Thank you Lynn Ann for sharing your best homemade barbeque sauce recipe with us!!
I have to be honest and reveal a huge secret to all of my Jewish Hostesses.
I have never canned any kind of fruit before. I have pickled cauliflower and peppers, but never officially gone through the whole canning process. When you think about it, it really is a huge accomplishment to be able to preserve a whole batch of seasonal fruits and vegetables for family and friends to enjoy.
I therefore have done a little bit of research and posted a video above for all of us who want to take on a new project in the kitchen. You can also buy canning accessories HERE.
I do want to share a tidbit of info with you, though.
As some of you know, I am involved with a project that documents the history of the Syrian community.
One of our 350 interviewees, was an escapee from Syria when she was just a teenager in the 1970′s.

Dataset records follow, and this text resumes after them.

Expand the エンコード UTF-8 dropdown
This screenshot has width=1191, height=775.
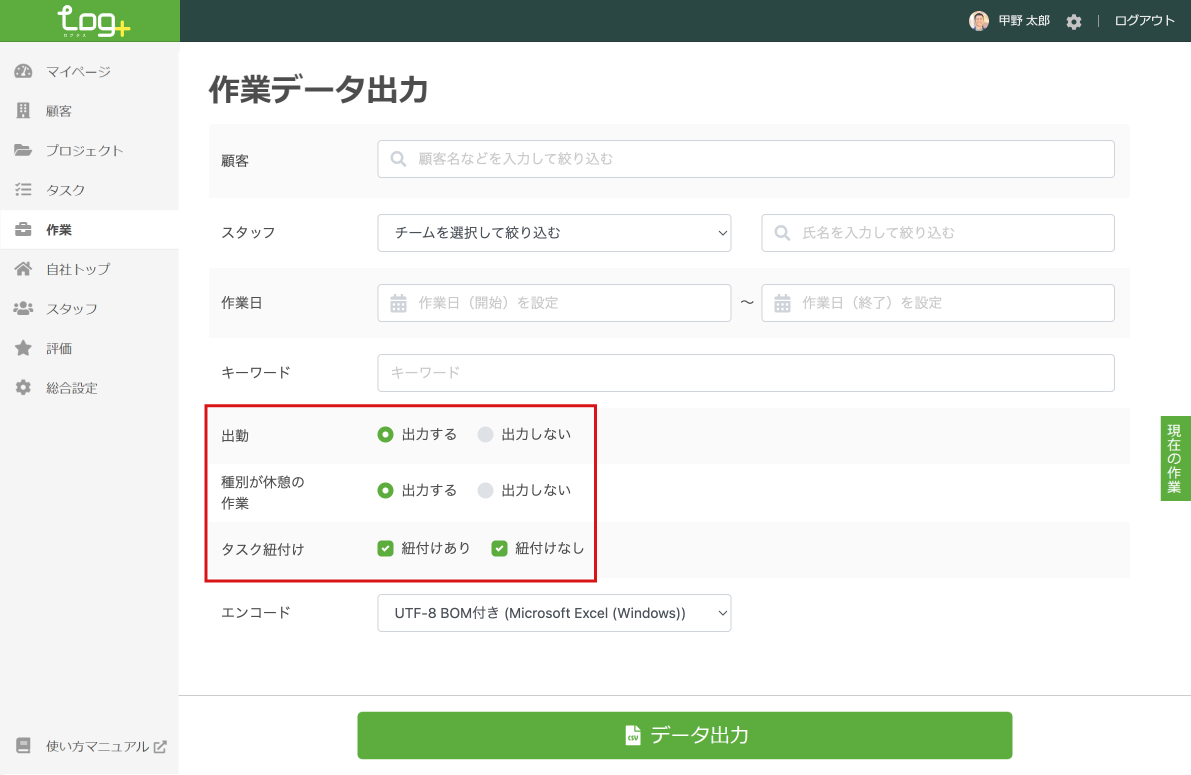(554, 613)
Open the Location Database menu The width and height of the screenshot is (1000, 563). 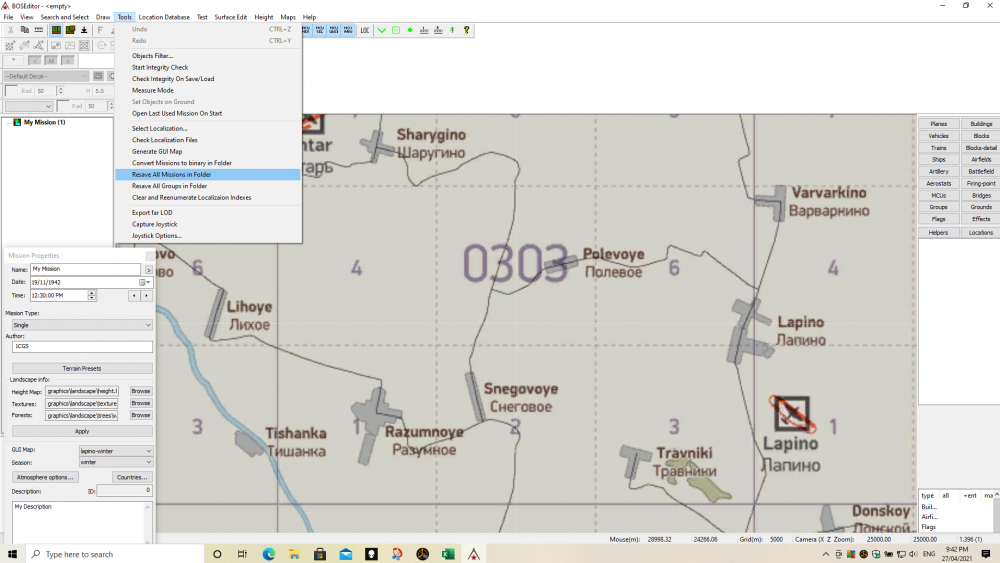point(164,17)
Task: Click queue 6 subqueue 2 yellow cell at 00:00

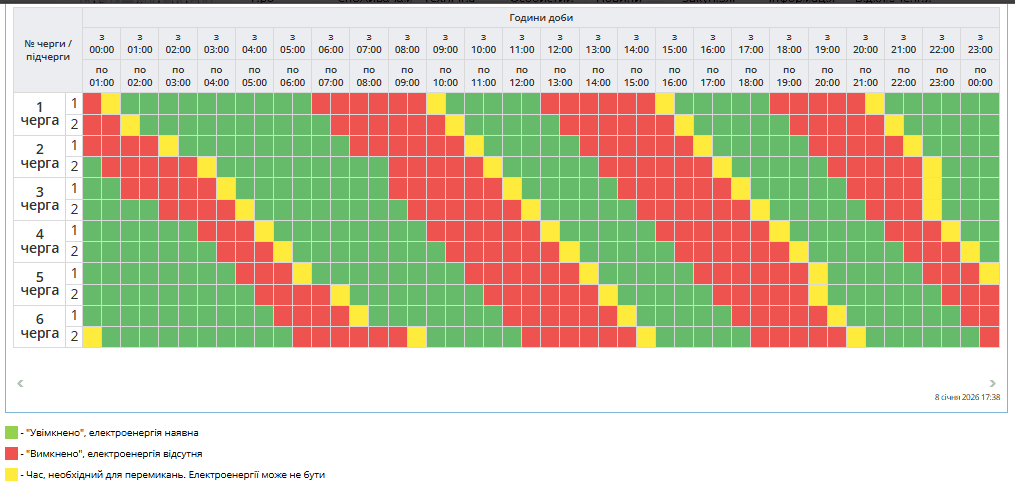Action: click(x=92, y=337)
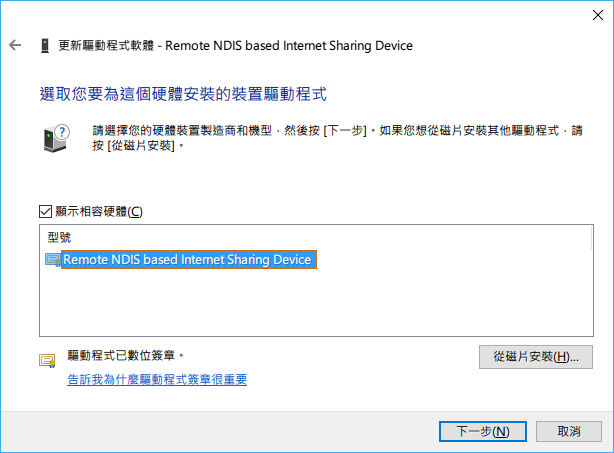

In her interview, I was fascinated to hear how in Aleppo, Syria, the seasonal fruits and vegetables were gathered at different times during the year to be preserved under lock and key in the cold basement. She laughed as she told us that there werent any cans of tomato sauce or jars of grape leaves lining the grocery store shelves. Grape leaves, individually picked from trees were softened in brine for the rolling of yebrat, pounds of tomatoes were dried and baked on the rooftop in the hot sun and canned as tomato paste, eggplants were scooped and dried for later stuffing, gallons of milk were transformed into yogurt and cheese, and the list went on….
I later realized that this must have been the daily routine for my grandmother who dwelled in Aleppo 100 years before. I was grateful that I was possibly able to snatch a bit of my grandma Frieda’s life before she was married at 15 (!!!!) and sent with her new husband on a steamship to live in the tenements on Ellis Island in New York City.
So now, dear hostesses, I have come full circle. Though I’m not able to ask my grandmother how she may have preserved her delicate ripened fruits, but perhaps with a couple of clicks, I can explore the world of canning, and rekindle some of her essence that still flickers within me.
photo by Lynn Anne Cutler
Hi Marlene! Good Morning!
I’ve attached a couple of pics of the final product…sometimes I take while I’m making, but I didn’t this time — too bad, the ingredients were so colorful!! I followed this recipe from the Ball Canning site (link below) with only two exceptions – I added about 1/2t extra of the pepper flakes, and I used a combination of orange and red sweet peppers to make the cup of red bell pepper, since that’s what I had in the house.
I had picked up the peaches this weekend at a local farmers’ market, thinking I was just going to can some of them, but when I went searching for a recipe and found the BBQ sauce I couldn’t resist! My husband is grilling with one of these jars tonight!!
I am very new to canning – the only other thing I’ve canned so far was a batch of strawberry jam..I snuck a couple of my little jars of that into one of the pics (The strawberries were pick-your-own from a local farm, which my children worked very hard to procure ) Very proud Mama! :
1 cup finely chopped seeded red bell pepper (about 1 large)
1 cup finely chopped onion (about 1 large)
3 Tbsp finely chopped garlic (about 14 cloves)
1-1/4 cups honey
3/4 cup cider vinegar
1 Tbsp Worcestershire sauce
2 tsp hot pepper flakes
2 tsp dry mustard
2 tsp salt
8 (8 oz) half pint glass preserving jars with lids and bands
1.) PREPARE boiling water canner. Heat jars and lids in simmering water until ready for use. Do not boil. Set bands aside.
2.) COMBINE all ingredients in a large saucepan. Bring to a boil. Reduce heat and simmer, stirring frequently, until mixture thickens to the consistency of a thin commercial barbeque sauce, about 25 minutes.
3.) LADLE hot sauce into hot jars leaving 1/2 inch headspace. Remove air bubbles. Wipe rim. Center hot lid on jar. Apply band and adjust until fit is fingertip tight.
4.) PROCESS in a boiling water canner for 15 minutes, adjusting for altitude. Remove jars and cool. Check lids for seal after 24 hours. Lid should not flex up and down when center is pressed.